### The task
Reproduce the entries that follow verbatim, down to the final line.

### Collected data entries
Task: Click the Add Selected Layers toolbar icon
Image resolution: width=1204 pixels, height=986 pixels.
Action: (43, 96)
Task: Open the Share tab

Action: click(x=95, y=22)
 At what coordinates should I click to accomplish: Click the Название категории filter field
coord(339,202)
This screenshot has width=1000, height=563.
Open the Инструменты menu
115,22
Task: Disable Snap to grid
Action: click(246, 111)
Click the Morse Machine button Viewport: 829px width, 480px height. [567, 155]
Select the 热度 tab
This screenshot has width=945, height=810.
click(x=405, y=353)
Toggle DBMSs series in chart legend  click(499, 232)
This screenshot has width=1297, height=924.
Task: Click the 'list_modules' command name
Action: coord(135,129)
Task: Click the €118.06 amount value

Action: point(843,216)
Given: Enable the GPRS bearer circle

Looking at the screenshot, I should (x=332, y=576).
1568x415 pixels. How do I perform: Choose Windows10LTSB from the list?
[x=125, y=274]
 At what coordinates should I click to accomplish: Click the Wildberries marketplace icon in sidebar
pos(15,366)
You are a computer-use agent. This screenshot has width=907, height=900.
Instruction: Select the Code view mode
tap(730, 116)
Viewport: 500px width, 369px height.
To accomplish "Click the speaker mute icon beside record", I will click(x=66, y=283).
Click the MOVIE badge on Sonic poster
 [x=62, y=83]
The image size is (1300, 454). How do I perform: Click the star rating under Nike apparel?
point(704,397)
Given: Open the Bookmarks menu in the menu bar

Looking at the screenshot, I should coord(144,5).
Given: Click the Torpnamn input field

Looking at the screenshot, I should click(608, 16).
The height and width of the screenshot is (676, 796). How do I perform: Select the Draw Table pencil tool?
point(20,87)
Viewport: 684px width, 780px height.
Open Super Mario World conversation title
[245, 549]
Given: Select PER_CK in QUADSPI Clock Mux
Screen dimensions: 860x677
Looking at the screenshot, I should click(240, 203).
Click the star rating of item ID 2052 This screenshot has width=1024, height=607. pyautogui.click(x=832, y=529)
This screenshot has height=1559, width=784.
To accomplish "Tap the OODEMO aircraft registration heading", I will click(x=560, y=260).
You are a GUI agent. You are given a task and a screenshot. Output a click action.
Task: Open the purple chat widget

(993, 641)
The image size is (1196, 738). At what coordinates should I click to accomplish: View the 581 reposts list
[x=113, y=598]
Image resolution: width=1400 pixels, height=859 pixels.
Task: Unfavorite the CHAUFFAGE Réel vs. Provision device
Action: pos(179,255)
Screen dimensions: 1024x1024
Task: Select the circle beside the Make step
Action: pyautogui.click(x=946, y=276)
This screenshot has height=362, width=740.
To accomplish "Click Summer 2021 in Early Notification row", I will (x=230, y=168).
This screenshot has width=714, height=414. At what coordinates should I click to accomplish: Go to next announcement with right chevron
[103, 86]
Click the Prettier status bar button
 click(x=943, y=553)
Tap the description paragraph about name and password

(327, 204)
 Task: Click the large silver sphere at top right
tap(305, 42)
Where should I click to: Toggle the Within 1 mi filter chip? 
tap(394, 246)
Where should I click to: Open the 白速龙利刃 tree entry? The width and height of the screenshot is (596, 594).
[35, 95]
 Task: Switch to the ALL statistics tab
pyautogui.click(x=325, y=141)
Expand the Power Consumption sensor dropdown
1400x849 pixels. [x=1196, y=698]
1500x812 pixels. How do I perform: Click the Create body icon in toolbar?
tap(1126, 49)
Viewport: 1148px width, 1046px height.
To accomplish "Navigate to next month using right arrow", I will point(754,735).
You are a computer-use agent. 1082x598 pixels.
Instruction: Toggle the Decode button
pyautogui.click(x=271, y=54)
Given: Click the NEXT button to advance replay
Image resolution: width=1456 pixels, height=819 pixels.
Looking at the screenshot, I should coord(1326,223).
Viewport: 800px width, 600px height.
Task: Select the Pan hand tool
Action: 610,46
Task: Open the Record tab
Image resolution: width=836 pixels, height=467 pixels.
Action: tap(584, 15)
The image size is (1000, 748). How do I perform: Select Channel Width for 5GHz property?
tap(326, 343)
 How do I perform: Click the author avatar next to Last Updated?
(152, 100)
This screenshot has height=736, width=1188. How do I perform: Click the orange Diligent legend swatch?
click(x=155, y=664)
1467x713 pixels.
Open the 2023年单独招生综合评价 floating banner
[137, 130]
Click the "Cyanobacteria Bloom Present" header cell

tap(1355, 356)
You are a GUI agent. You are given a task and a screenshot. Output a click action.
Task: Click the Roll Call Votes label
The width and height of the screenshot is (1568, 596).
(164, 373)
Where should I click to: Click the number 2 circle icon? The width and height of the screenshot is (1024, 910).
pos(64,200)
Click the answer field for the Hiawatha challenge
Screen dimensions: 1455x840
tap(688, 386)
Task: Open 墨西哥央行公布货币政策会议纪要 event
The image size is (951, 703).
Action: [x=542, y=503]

### Output for this exercise
Task: Click the Add Selected Layers toolbar icon
Image resolution: width=1204 pixels, height=986 pixels.
Action: (43, 96)
Task: Open the Share tab

Action: click(x=95, y=22)
 At what coordinates should I click to accomplish: Click the Название категории filter field
coord(339,202)
This screenshot has width=1000, height=563.
Open the Инструменты menu
115,22
Task: Disable Snap to grid
Action: click(246, 111)
Click the Morse Machine button Viewport: 829px width, 480px height. [567, 155]
Select the 热度 tab
This screenshot has width=945, height=810.
click(x=405, y=353)
Toggle DBMSs series in chart legend  click(499, 232)
This screenshot has width=1297, height=924.
Task: Click the 'list_modules' command name
Action: coord(135,129)
Task: Click the €118.06 amount value

Action: point(843,216)
Given: Enable the GPRS bearer circle

Looking at the screenshot, I should (x=332, y=576).
1568x415 pixels. How do I perform: Choose Windows10LTSB from the list?
[x=125, y=274]
 At what coordinates should I click to accomplish: Click the Wildberries marketplace icon in sidebar
pos(15,366)
You are a computer-use agent. This screenshot has width=907, height=900.
Instruction: Select the Code view mode
tap(730, 116)
Viewport: 500px width, 369px height.
To accomplish "Click the speaker mute icon beside record", I will click(x=66, y=283).
Click the MOVIE badge on Sonic poster
 [x=62, y=83]
The image size is (1300, 454). How do I perform: Click the star rating under Nike apparel?
point(704,397)
Given: Open the Bookmarks menu in the menu bar

Looking at the screenshot, I should coord(144,5).
Given: Click the Torpnamn input field

Looking at the screenshot, I should click(608, 16).
The height and width of the screenshot is (676, 796). How do I perform: Select the Draw Table pencil tool?
point(20,87)
Viewport: 684px width, 780px height.
Open Super Mario World conversation title
[245, 549]
Given: Select PER_CK in QUADSPI Clock Mux
Screen dimensions: 860x677
Looking at the screenshot, I should click(240, 203).
Click the star rating of item ID 2052 This screenshot has width=1024, height=607. pyautogui.click(x=832, y=529)
This screenshot has height=1559, width=784.
To accomplish "Tap the OODEMO aircraft registration heading", I will click(x=560, y=260).
You are a GUI agent. You are given a task and a screenshot. Output a click action.
Task: Open the purple chat widget

(993, 641)
The image size is (1196, 738). At what coordinates should I click to accomplish: View the 581 reposts list
[x=113, y=598]
Image resolution: width=1400 pixels, height=859 pixels.
Task: Unfavorite the CHAUFFAGE Réel vs. Provision device
Action: pos(179,255)
Screen dimensions: 1024x1024
Task: Select the circle beside the Make step
Action: pyautogui.click(x=946, y=276)
This screenshot has height=362, width=740.
To accomplish "Click Summer 2021 in Early Notification row", I will (x=230, y=168).
This screenshot has width=714, height=414. At what coordinates should I click to accomplish: Go to next announcement with right chevron
[103, 86]
Click the Prettier status bar button
 click(x=943, y=553)
Tap the description paragraph about name and password

(327, 204)
 Task: Click the large silver sphere at top right
tap(305, 42)
Where should I click to: Toggle the Within 1 mi filter chip? 
tap(394, 246)
Where should I click to: Open the 白速龙利刃 tree entry? The width and height of the screenshot is (596, 594).
[35, 95]
 Task: Switch to the ALL statistics tab
pyautogui.click(x=325, y=141)
Expand the Power Consumption sensor dropdown
1400x849 pixels. [x=1196, y=698]
1500x812 pixels. How do I perform: Click the Create body icon in toolbar?
tap(1126, 49)
Viewport: 1148px width, 1046px height.
To accomplish "Navigate to next month using right arrow", I will point(754,735).
You are a computer-use agent. 1082x598 pixels.
Instruction: Toggle the Decode button
pyautogui.click(x=271, y=54)
Given: Click the NEXT button to advance replay
Image resolution: width=1456 pixels, height=819 pixels.
Looking at the screenshot, I should coord(1326,223).
Viewport: 800px width, 600px height.
Task: Select the Pan hand tool
Action: 610,46
Task: Open the Record tab
Image resolution: width=836 pixels, height=467 pixels.
Action: tap(584, 15)
The image size is (1000, 748). How do I perform: Select Channel Width for 5GHz property?
tap(326, 343)
 How do I perform: Click the author avatar next to Last Updated?
(152, 100)
This screenshot has height=736, width=1188. How do I perform: Click the orange Diligent legend swatch?
click(x=155, y=664)
1467x713 pixels.
Open the 2023年单独招生综合评价 floating banner
[137, 130]
Click the "Cyanobacteria Bloom Present" header cell

tap(1355, 356)
You are a GUI agent. You are given a task and a screenshot. Output a click action.
Task: Click the Roll Call Votes label
The width and height of the screenshot is (1568, 596).
(164, 373)
Where should I click to: Click the number 2 circle icon? The width and height of the screenshot is (1024, 910).
pos(64,200)
Click the answer field for the Hiawatha challenge
Screen dimensions: 1455x840
tap(688, 386)
Task: Open 墨西哥央行公布货币政策会议纪要 event
The image size is (951, 703).
Action: [x=542, y=503]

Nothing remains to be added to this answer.